Al-Diwaniyah needs one trillion Iraqi dinars (about $763M) to complete its development projects through mid-2027, Governor Abbas al-Zamili told Shafaq News on Tuesday.

Adequate funding would be sufficient to finish the projects in full, al-Zamili said, lifting the province's services and urban infrastructure to a better standard. The province's 2023 allocation under Iraq's Regional Development Program —a federal budget mechanism that distributes funds to provinces for infrastructure and service projects such as roads, water, electricity, and healthcare, based on population and poverty levels, with implementation overseen by local governments in coordination with federal ministries— totaled around 400 billion dinars ($305.3M), according to al-Zamili. An additional 150 billion dinars ($114.5M) came from the Reconstruction Fund for the Poorest Provinces, bringing total allocations to roughly 600 billion dinars ($458M), an amount that falls short of closing Al-Diwaniyah's development gap.

Federal ministries have since launched investment projects in the province valued at around two trillion dinars ($1.53B), building on initiatives the previous government established to address the province's service and urban shortfalls. The local government is ready to complete the investment projects, but funding needs to arrive in installments, according to al-Zamili.
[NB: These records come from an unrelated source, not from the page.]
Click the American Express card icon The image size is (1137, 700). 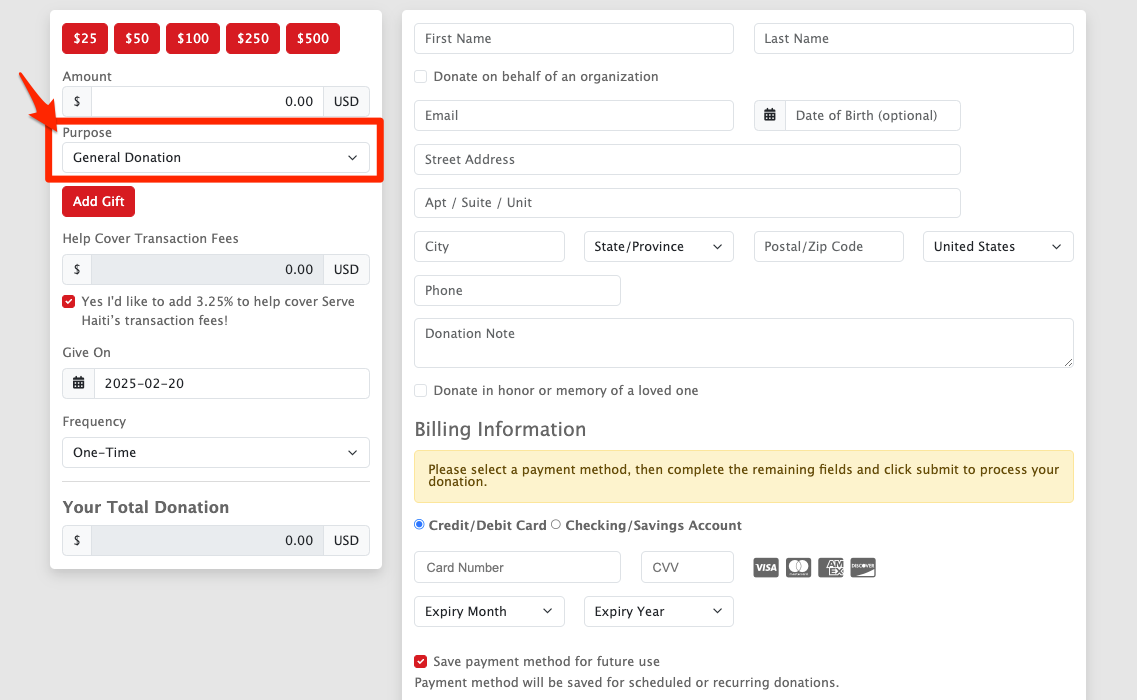coord(831,568)
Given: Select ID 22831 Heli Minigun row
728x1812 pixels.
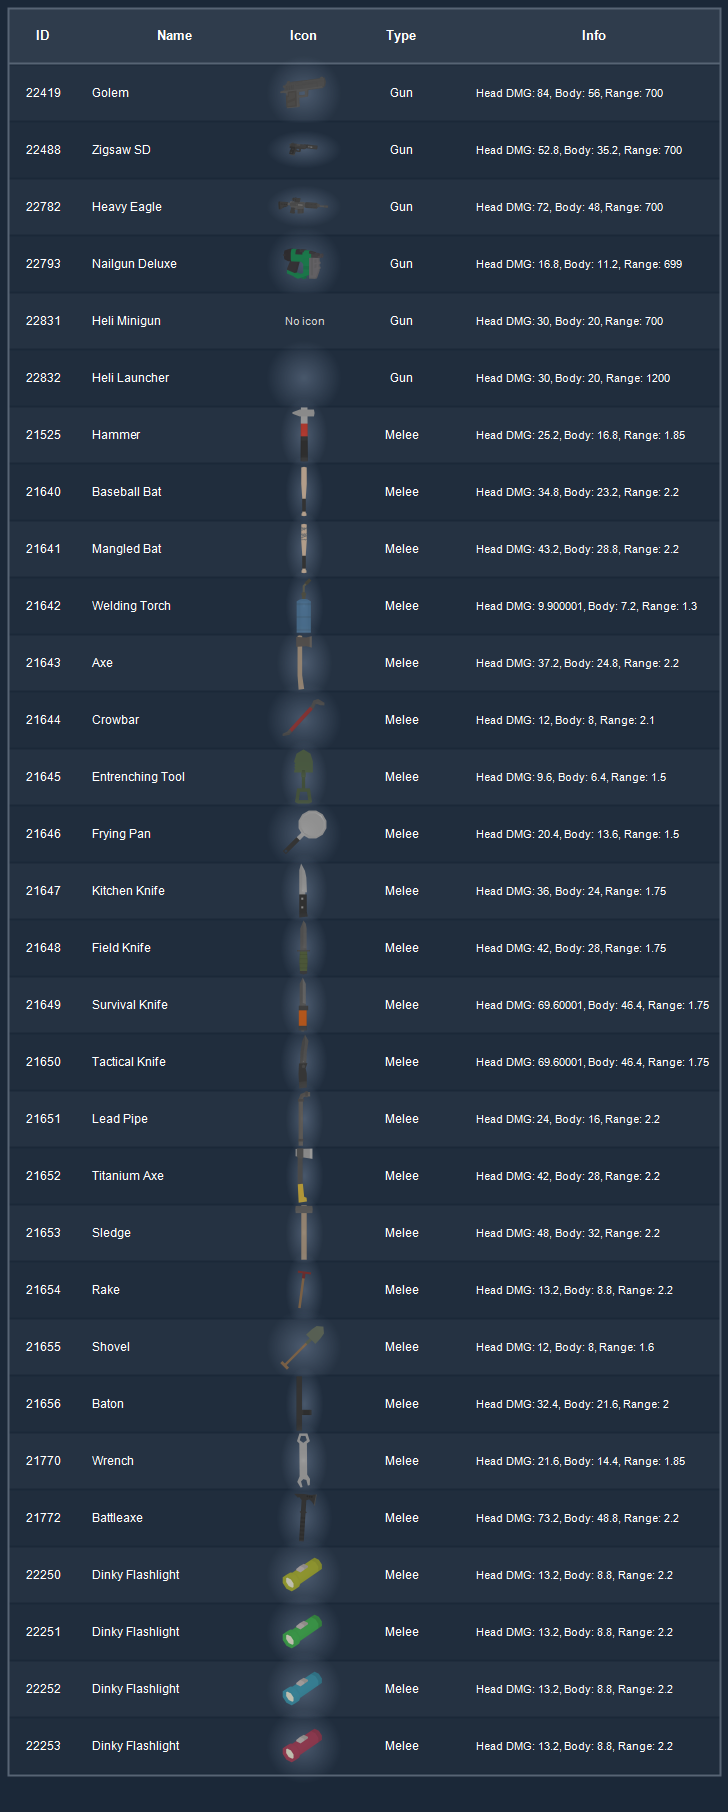Looking at the screenshot, I should tap(364, 321).
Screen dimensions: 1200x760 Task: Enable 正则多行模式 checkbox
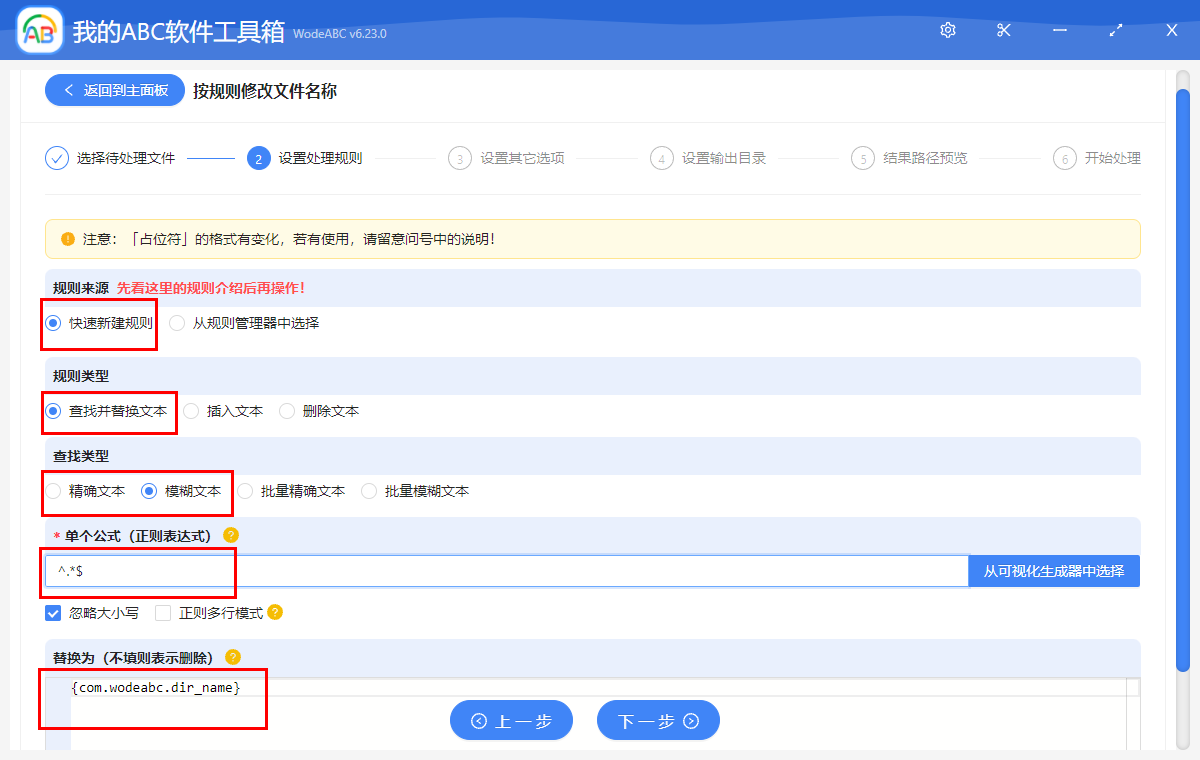point(163,613)
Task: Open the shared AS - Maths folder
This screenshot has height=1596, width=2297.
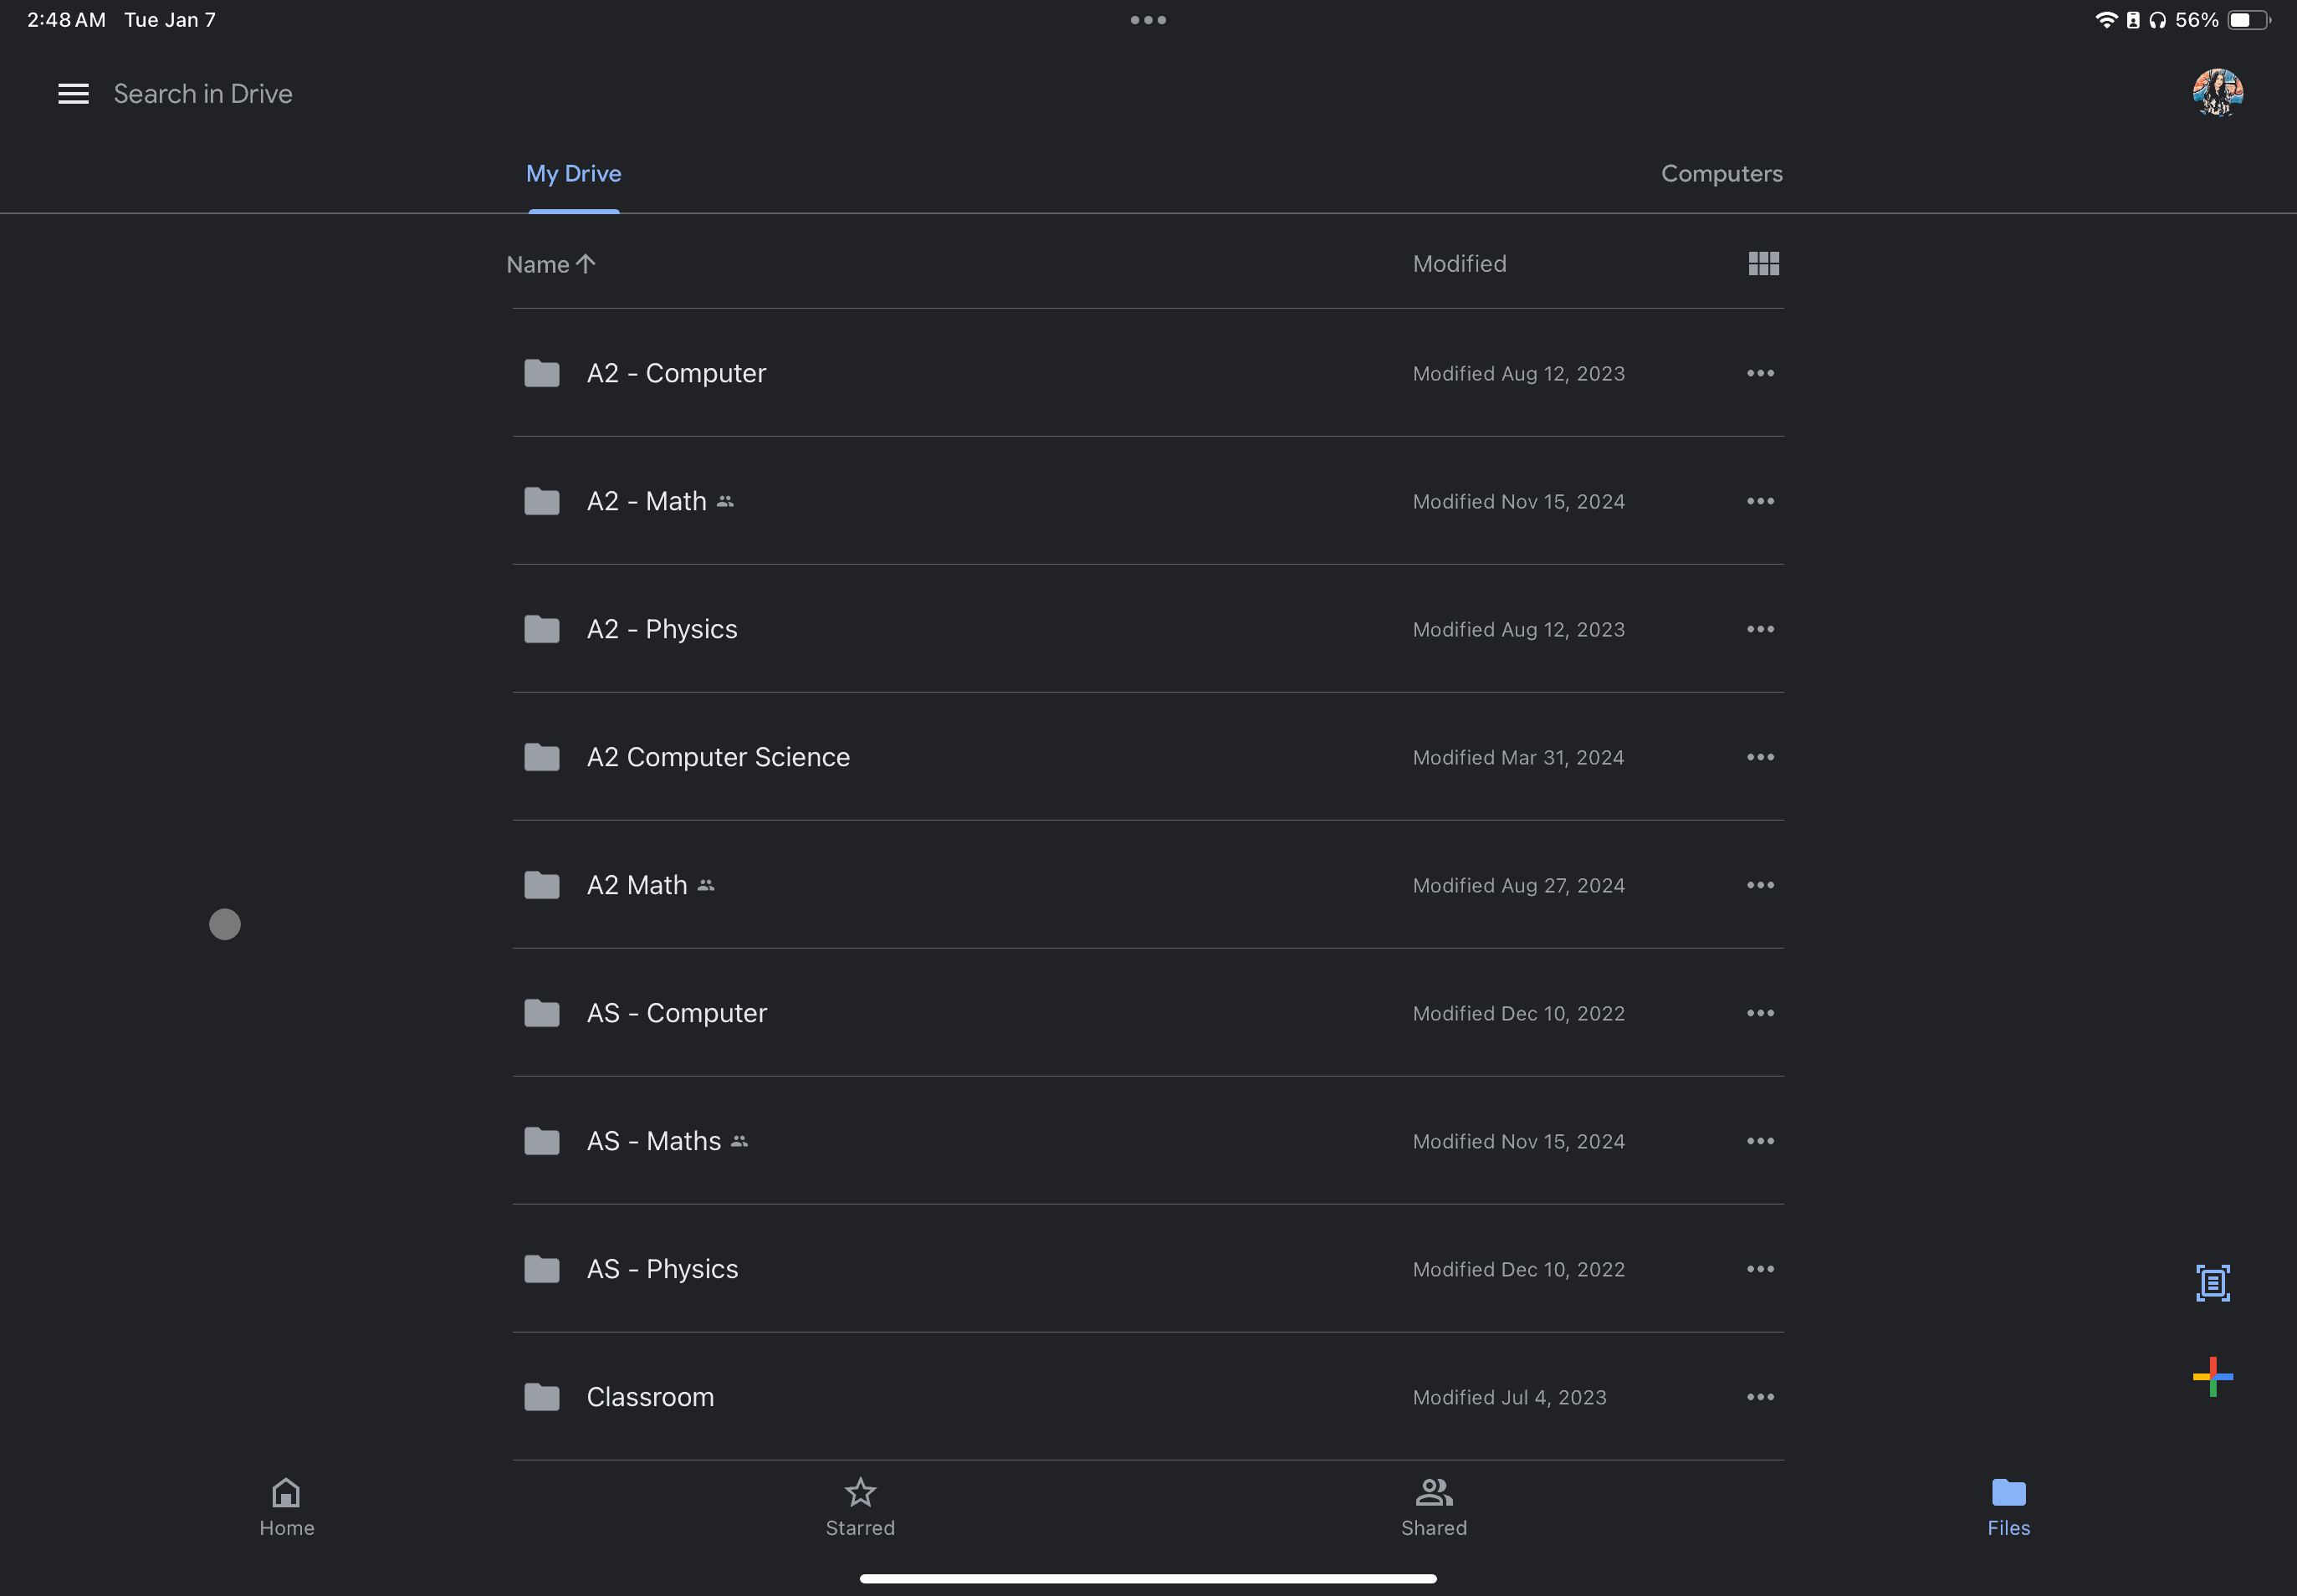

Read more: Iraq’s al-Diwaniyah’s critical struggles: Infrastructure, healthcare, education

Funding had separately stalled on several service projects in Al-Diwaniyah due to the absence of federal budgets for 2025 and 2026, parliamentary Regions and Governorates Committee member Jaafar al-Zamili said earlier, citing a need for more than 100 billion dinars ($76.3M) to complete key projects including a sports city, a medical city, the Al-Diwaniyah Grand Sewage project, and the Al-Sudair water project, some of which have already passed 75 percent completion. Following talks with Finance Minister Falih al-Sari, the ministry pledged to allocate funding for the stalled projects in the coming period.